Some unjustified assumptions inform the Spanish government’s anti-Catalonian rhetoric: that it will be in power long enough to prevent Catalonia leaving Spain; that it can disallow the region’s continued or renewed membership of the EU as an independent state; or, at the very least, that it can ban a referendum on the matter.
On 20 December, Spaniards head to the polls in a general election that will see the country’s two main parties – the governing, conservative Popular Party and the socialist PSOE – challenged, for the first time in the country’s democratic history, by newcomers such as leftist Podemos (‘We Can’) and centre-right Ciudadanos (‘Citizens’). The makeup of the next Spanish government is at present an unknown quantity, meaning there is a chance of improved communication and negotiation between Barcelona and Madrid. The Catalan president Artur Mas can perhaps be a little more optimistic about the fraught project of keeping an independent Catalonia in the EU.

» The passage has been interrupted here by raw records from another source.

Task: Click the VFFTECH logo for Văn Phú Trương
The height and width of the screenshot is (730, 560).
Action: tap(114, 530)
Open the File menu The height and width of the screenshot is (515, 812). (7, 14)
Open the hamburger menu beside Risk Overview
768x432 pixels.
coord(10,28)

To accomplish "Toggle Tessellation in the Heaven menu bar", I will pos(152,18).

Mas wrote to Alex Salmond recently to thank him for his recent show of support for Catalonian secessionists. Salmond, Mas enthused, can take the credit for ‘driving an exemplary process between Scotland and the rest of the UK’ (omitting to mention that said process culminated with Scotland voting to remain in the UK and Salmond’s subsequent resignation).

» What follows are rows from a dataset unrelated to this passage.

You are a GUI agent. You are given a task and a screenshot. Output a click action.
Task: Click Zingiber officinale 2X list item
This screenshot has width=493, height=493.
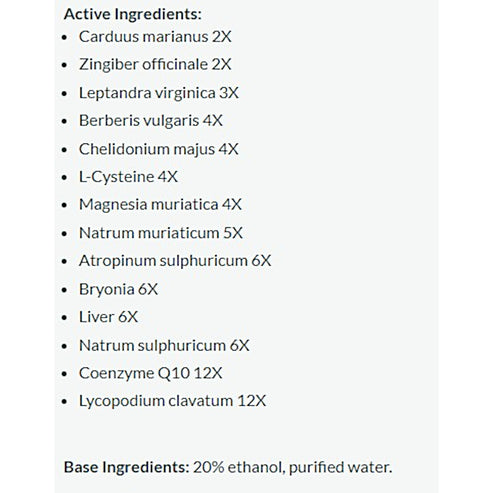(x=155, y=64)
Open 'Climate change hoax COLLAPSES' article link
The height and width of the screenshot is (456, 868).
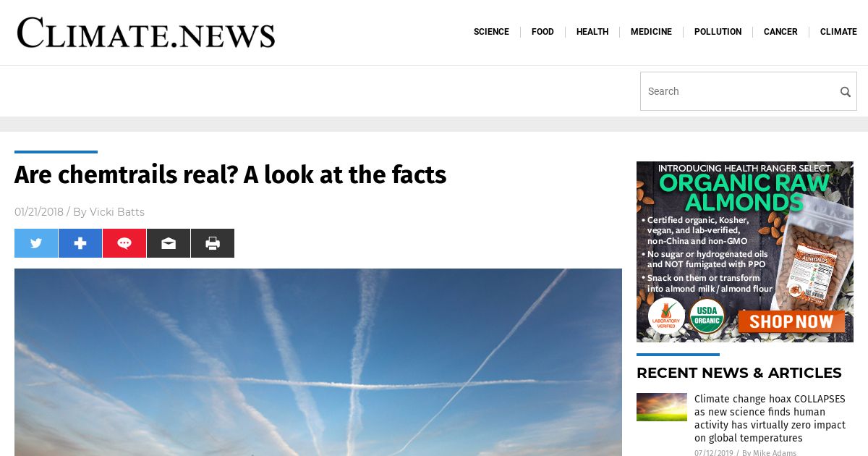pyautogui.click(x=770, y=418)
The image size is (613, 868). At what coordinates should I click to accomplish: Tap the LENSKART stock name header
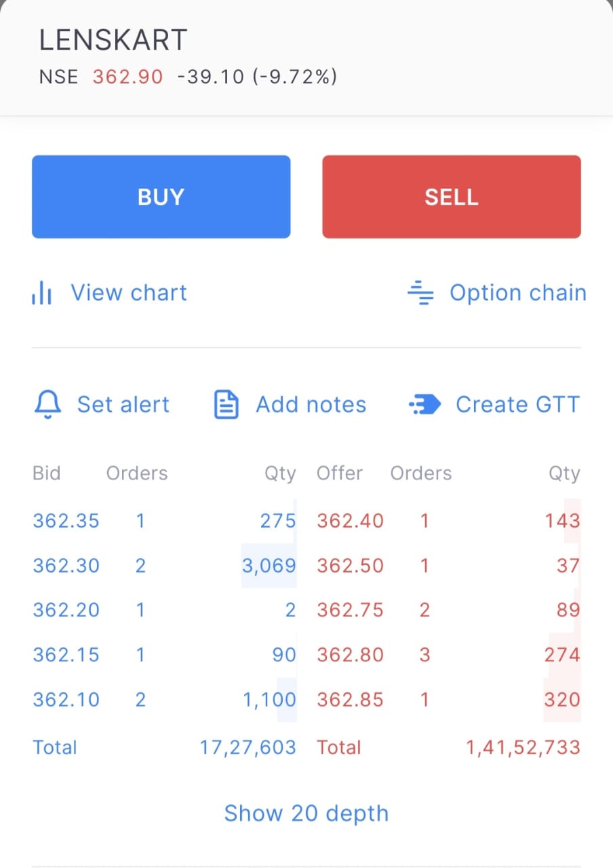click(113, 41)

It is natural that Mas, whose pro-independence coalition gained 62 seats in the region’s 135-seat parliament last month, has turned to the Scottish independence movement as an example for Catalonia. He wants, as his role-model Salmond did, the best of both worlds: the security of remaining in the EU – and in Catalonia’s case the single currency – as well as the ability to reject centralised rule from Spain. Mas can look to Scotland for guidance on how to navigate the intricate legalities of such a manoeuvre.

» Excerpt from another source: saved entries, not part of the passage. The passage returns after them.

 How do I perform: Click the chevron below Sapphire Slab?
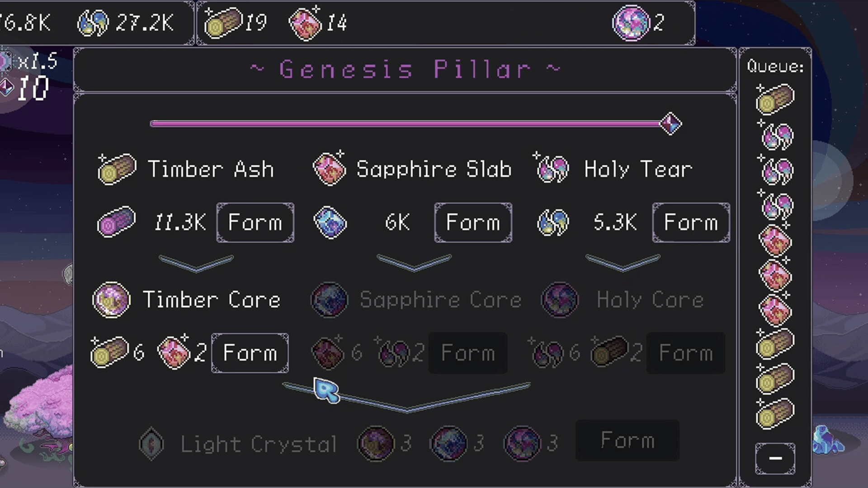point(414,263)
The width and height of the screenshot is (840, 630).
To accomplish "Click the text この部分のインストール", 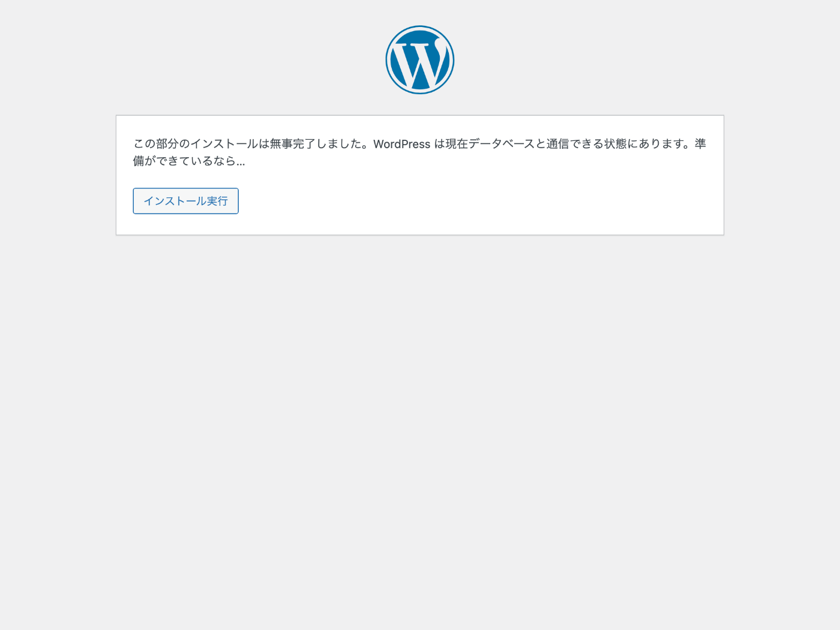I will [x=195, y=144].
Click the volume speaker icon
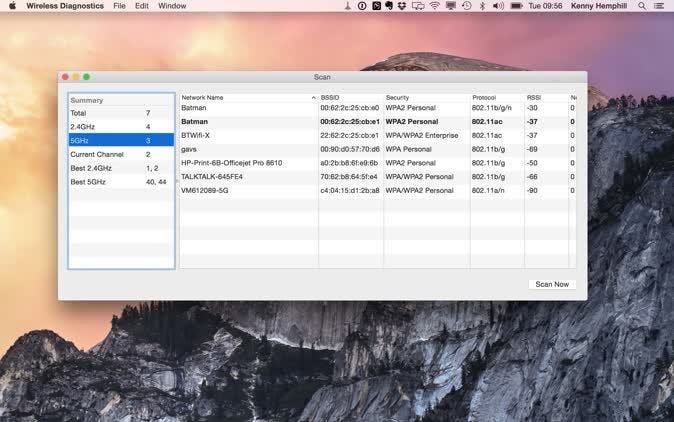Screen dimensions: 674x422 coord(496,6)
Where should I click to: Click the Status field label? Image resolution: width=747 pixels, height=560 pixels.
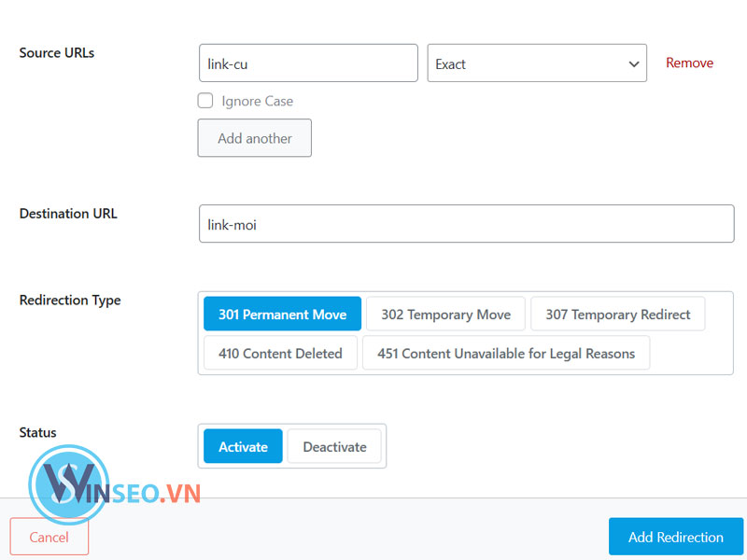tap(37, 432)
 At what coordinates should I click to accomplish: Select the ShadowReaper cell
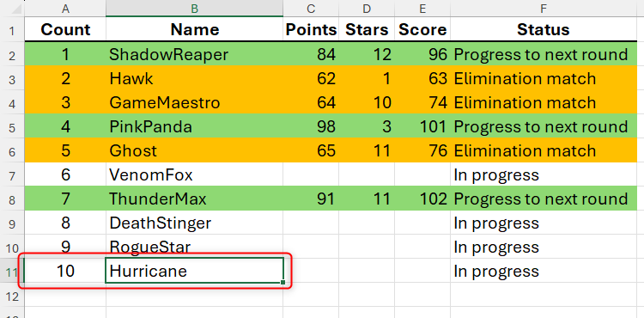[x=194, y=54]
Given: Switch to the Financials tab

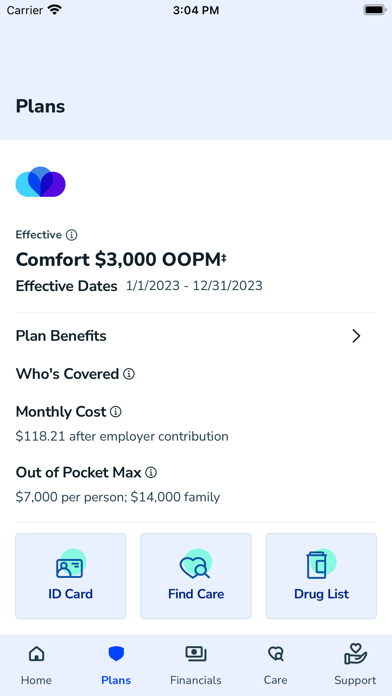Looking at the screenshot, I should [196, 665].
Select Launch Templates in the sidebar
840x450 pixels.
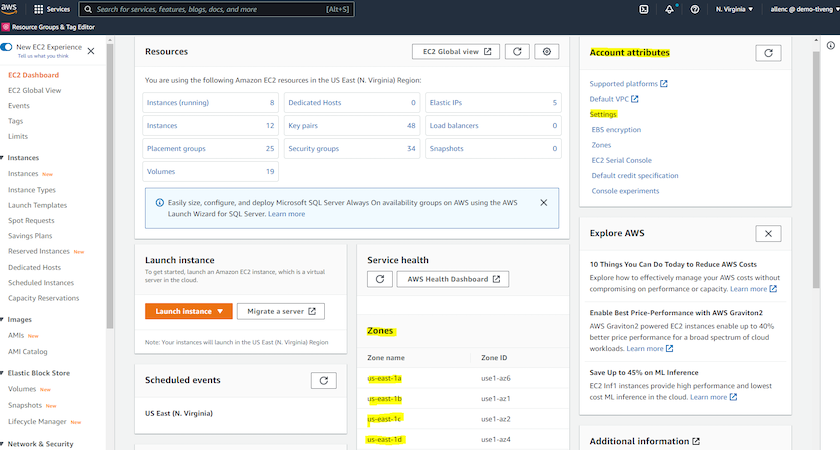click(x=37, y=205)
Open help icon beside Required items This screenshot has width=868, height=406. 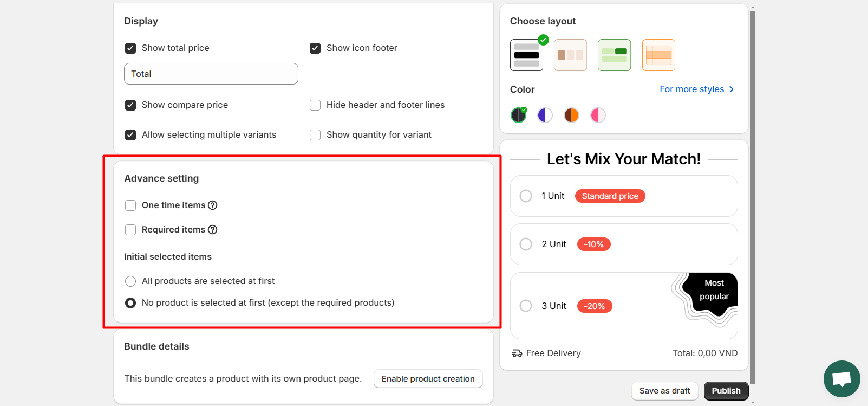(213, 229)
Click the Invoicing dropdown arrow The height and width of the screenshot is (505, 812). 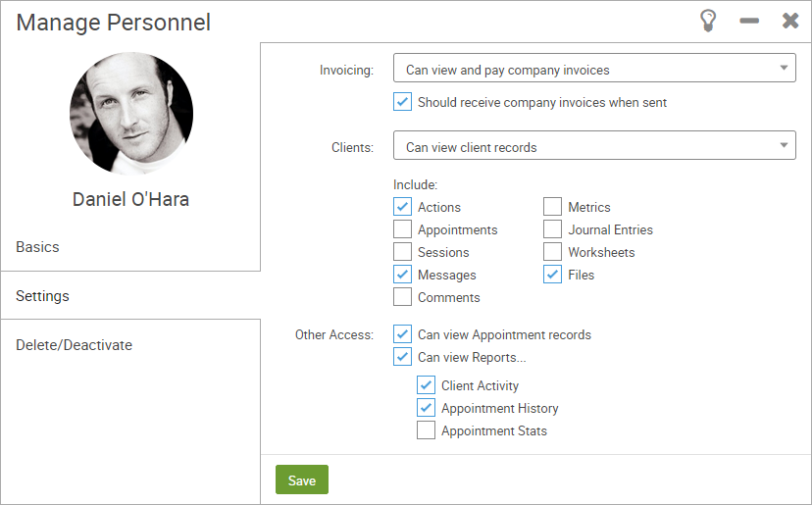pyautogui.click(x=784, y=68)

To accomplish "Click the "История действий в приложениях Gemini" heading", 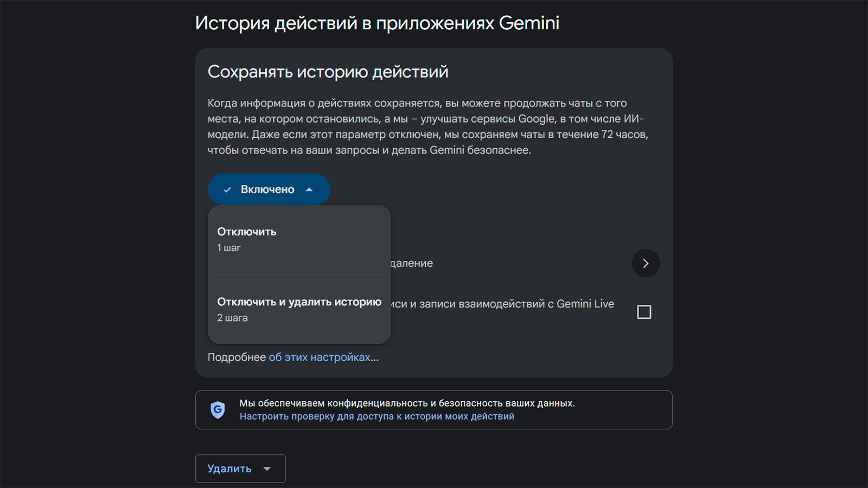I will [377, 23].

For an independent Catalonia seeking continued membership of the EU, there would be two options, as there would have been if Scotland had split from the UK. One would be for Spain to seek amendment of relevant EU treaties, while Catalonia was still part of an EU member state, to allow the province continued membership of the bloc after secession – a move that some maintain is permitted under Article 48 of the Lisbon Treaty. The other would be for Catalonia to leave the EU, for an unspecified amount of time, and re-apply for membership under Article 49 of the Treaty. The first option would constitute an unprecedented use of Article 48 and the second would be a long and fraught process: Croatia’s eventually-successful application for EU membership, for example, was a ten-year affair.
The fundamental problem with either route, though, can be stated in one word: Madrid. The current Spanish government would refuse to apply for amendments to Article 48, and Catalonia would probably be unable to apply unilaterally. An application to re-join the EU after secession, under Article 49, would require the approval of all 28 member states, and Mariano Rajoy’s Popular Party has vowed that it would vehemently oppose an independent Catalonia’s attempts to re-join the EU. Indeed, Rajoy won’t even grant Catalonia a referendum on secession. As Mas lamented in an article in the Guardian earlier this month, ‘Our hands are extended, yet the fist in Madrid is never unclenched’.
But the fist might not remain clenched forever. Many Spaniards, especially those in their 20s and 30s, see December’s election as a chance to usher in a new political era for Spain. In the minds of many of the electorate, the Popular Party and PSOE, after forty years of sharing power, are now names synonymous with deep-rooted corruption and an ‘old’ Spain that should be left firmly behind. Indeed, it was Catalonia who showed its rejection of this ‘old’, Franco-era Spain by symbolically banning the bullfight in 2011.
The joint dominance of the Popular Party and PSOE in post-Franco Spain has created a real desire for change on the political landscape, one from which pro-independence parties in Catalonia may benefit. The new Spanish government, whatever its composition, might still be unconvinced of the benefits of Catalonian secession, and keeping an independent Catalonia in the EU would be complicated in any scenario. But, after 20 December’s historic general election, the politicians on the other side of the negotiating table from Catalan secessionists may be open, at least, to a dialogue about its possibility. The ‘clenched first’ of Madrid may not remain so for much longer.